Work WITH the people whose job is to train and support your child in a teamwork fashion and not in a confrontational one. We had a major blow-out in Jan's care in the past week. It will be taken care of because there is no blame, but rather a need for different handling in the future. Mistakes happen, but you don't have to get mad.

Yes, some people won't appreciate your child when they should. Try to fix that or if necessary withdraw your child. I always felt that Jan was a gift to the world. If you didn't want that gift for some reason, you were not entitled to have it. It is the other person's loss and not Jan's.

Rick ... dad to 36 year old Jan who does have Down syndrome and is an
individual, just as your child is!

Friday, November 13, 2009

The Episode of Glee

I have never watched the show before but I got a tip on Facebook to watch it this week.

I would love to hear how the DS community felt about the show. I found it touching at times and "touchy" at times. I'm still processing it.

For those not familiar, Glee is a popular musical sitcom on Wednesday nights on FOX around 9pm. The episode this week included two actresses with DS. One portrayed a cute, bubbly high school student trying out for the "Cheerio's" and the other portrayed an older, nursing home bound sister of one of the main characters on the show.

I would love to hear people's thoughts about the episode. I was surprised that there wasn't much blogging activity on the subject. I think we all might be too busy to watch much TV but if you did get a chance to see it, please share your feelings!

Apparently, the actresses will appear again in upcoming episodes as their story line is not complete yet. I look forward to watching it.

Here's a link to the full episode. You can even watch it online.


Thursday, November 12, 2009

One Lucky Baby

Joaquin is one photographed baby, let me tell you. We had the pleasure of meeting a new friend and mom of a child with DS last weekend, Michelle Slape. She is a photographer in a nearby city and she is considering specializing in special needs children. For DS Awareness Month she offered a free sitting for families with a child with Down syndrome. We took her up on her offer because...well...I just didn't think we had enough photos of Joaquin. Hahahaha!!!

Anyway, I'm glad we did it. One...Michelle is adorable, talented and she is a mom of two sweet who happens to have DS and the world's most infectious grin. His name is Cody and I can't wait to meet him next time.'s fun to see different photography styles and to help inspire a possible career direction. I hit it off with Michelle the moment I met her and I hope we can get together again with our kids sometime soon.

Here is her latest blog entry. Enjoy! And THANK YOU Michelle for a wonderful morning and some beautiful photos. I can't wait to see the rest of them!

MRS Photography "My Heart Has Been Touched"

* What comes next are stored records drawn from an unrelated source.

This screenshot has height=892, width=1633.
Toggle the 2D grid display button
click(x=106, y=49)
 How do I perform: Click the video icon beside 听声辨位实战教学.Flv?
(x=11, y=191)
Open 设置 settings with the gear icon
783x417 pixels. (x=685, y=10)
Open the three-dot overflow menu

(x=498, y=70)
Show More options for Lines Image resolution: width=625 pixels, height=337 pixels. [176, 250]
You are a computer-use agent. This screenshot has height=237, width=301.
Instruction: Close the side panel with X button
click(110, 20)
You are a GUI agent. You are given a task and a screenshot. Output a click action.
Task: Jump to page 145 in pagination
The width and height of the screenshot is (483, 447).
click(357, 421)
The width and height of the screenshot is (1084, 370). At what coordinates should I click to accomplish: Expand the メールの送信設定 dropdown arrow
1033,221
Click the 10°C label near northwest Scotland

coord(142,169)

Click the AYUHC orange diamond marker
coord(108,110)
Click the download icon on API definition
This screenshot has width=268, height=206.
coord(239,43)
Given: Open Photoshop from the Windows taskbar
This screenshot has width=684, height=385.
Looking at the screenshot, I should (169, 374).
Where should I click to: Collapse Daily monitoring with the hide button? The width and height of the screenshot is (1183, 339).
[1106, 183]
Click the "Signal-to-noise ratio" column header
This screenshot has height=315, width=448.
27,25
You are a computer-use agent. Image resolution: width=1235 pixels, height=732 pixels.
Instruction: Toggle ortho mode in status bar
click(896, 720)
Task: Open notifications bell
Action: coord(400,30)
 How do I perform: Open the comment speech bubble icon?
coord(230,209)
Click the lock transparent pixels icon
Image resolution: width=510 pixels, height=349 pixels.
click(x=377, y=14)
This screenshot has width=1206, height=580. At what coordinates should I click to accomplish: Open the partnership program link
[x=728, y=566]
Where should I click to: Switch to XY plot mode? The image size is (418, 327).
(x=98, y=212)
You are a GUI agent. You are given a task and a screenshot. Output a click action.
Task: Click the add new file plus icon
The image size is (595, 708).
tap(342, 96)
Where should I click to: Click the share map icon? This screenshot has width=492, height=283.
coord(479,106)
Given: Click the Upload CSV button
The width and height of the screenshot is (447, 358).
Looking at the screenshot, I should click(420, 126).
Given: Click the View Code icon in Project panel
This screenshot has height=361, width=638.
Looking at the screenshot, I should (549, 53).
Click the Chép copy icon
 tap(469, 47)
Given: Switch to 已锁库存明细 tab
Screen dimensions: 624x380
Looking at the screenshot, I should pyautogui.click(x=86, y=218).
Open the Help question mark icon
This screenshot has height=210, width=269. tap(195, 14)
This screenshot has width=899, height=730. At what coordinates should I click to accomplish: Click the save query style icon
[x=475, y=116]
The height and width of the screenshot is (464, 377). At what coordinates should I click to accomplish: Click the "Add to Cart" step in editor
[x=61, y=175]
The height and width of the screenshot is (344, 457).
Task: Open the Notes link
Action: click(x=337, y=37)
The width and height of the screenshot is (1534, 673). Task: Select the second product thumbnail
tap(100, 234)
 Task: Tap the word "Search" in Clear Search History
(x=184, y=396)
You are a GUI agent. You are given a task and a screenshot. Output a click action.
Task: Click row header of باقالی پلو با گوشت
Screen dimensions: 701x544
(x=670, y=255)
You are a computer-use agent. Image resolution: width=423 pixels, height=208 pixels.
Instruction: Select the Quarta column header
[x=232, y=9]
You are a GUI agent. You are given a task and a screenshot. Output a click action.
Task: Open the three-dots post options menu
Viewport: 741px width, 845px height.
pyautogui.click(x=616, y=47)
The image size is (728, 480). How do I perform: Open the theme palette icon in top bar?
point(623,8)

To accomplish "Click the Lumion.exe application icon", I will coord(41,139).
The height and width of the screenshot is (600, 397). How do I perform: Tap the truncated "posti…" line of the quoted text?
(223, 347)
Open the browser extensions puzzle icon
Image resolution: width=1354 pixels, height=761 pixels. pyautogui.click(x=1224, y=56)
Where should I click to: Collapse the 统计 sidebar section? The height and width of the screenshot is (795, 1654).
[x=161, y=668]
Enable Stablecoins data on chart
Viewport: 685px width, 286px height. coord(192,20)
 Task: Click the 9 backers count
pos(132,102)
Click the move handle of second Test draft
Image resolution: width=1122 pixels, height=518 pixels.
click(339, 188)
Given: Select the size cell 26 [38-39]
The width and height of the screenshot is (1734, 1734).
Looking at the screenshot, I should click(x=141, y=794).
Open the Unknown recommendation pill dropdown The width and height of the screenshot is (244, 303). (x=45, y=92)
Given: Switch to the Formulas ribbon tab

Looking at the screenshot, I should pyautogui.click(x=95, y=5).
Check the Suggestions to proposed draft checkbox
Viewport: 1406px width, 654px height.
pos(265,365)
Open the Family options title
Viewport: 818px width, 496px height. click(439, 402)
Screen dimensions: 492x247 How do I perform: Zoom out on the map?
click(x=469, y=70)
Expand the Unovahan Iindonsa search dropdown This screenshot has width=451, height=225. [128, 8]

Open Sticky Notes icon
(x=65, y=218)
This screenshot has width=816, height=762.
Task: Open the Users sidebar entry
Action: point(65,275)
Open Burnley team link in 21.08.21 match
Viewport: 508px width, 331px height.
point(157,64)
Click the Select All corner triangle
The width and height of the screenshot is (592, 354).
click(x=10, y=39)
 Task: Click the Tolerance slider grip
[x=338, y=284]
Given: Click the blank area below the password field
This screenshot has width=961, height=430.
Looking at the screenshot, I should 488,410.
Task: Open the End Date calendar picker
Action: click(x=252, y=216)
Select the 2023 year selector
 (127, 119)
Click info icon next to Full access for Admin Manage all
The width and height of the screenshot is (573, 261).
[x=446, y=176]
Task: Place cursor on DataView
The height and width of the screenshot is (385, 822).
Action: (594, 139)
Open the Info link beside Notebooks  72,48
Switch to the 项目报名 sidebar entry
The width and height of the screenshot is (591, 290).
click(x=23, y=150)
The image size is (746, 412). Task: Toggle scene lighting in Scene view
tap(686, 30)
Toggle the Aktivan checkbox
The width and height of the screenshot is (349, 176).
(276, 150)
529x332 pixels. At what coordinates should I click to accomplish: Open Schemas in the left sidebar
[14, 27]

Wednesday, November 11, 2009

Teachable Moment

I was chatting with a new friend at the park today and the subject of Joaquin and DS eventually came up. She said she wasn't sure that Joaquin had DS because he seemed so happy. She said that she thought all kids and babies with DS were usually sad and lacked emotion. This was her vision of DS and she said that Joaquin didn't fit that vision.

I was kinda stumped. I thought the misconception was the opposite but it goes to show you that the misconceptions are all over the map. I responded by saying that typically people assume that kids with DS are always happy and reassured her that Joaquin has all sorts of emotions and that he can be sad at times too. I told her that maybe she was mixing up low muscle tone in the face with being a sad, emotionless face. I'm thinking that maybe her vision of the typical open mouth face with the relaxed tongue is what she was referring to. I tried to explain that children with DS are just like any other child. I think it made sense to her...I hope. I hope it was a learning moment for her.

I hope to never pass judgement on people's misconceptions. I hope always to be kind, informative and open when chatting with people about DS. I want to be an advocate not an adversary.

Sunday, November 1, 2009


May the FORCE be with you this Halloween!

P.S. We won Hector's Employee Halloween Photo Contest with this picture...a $100 VISA card! Woo Hoo!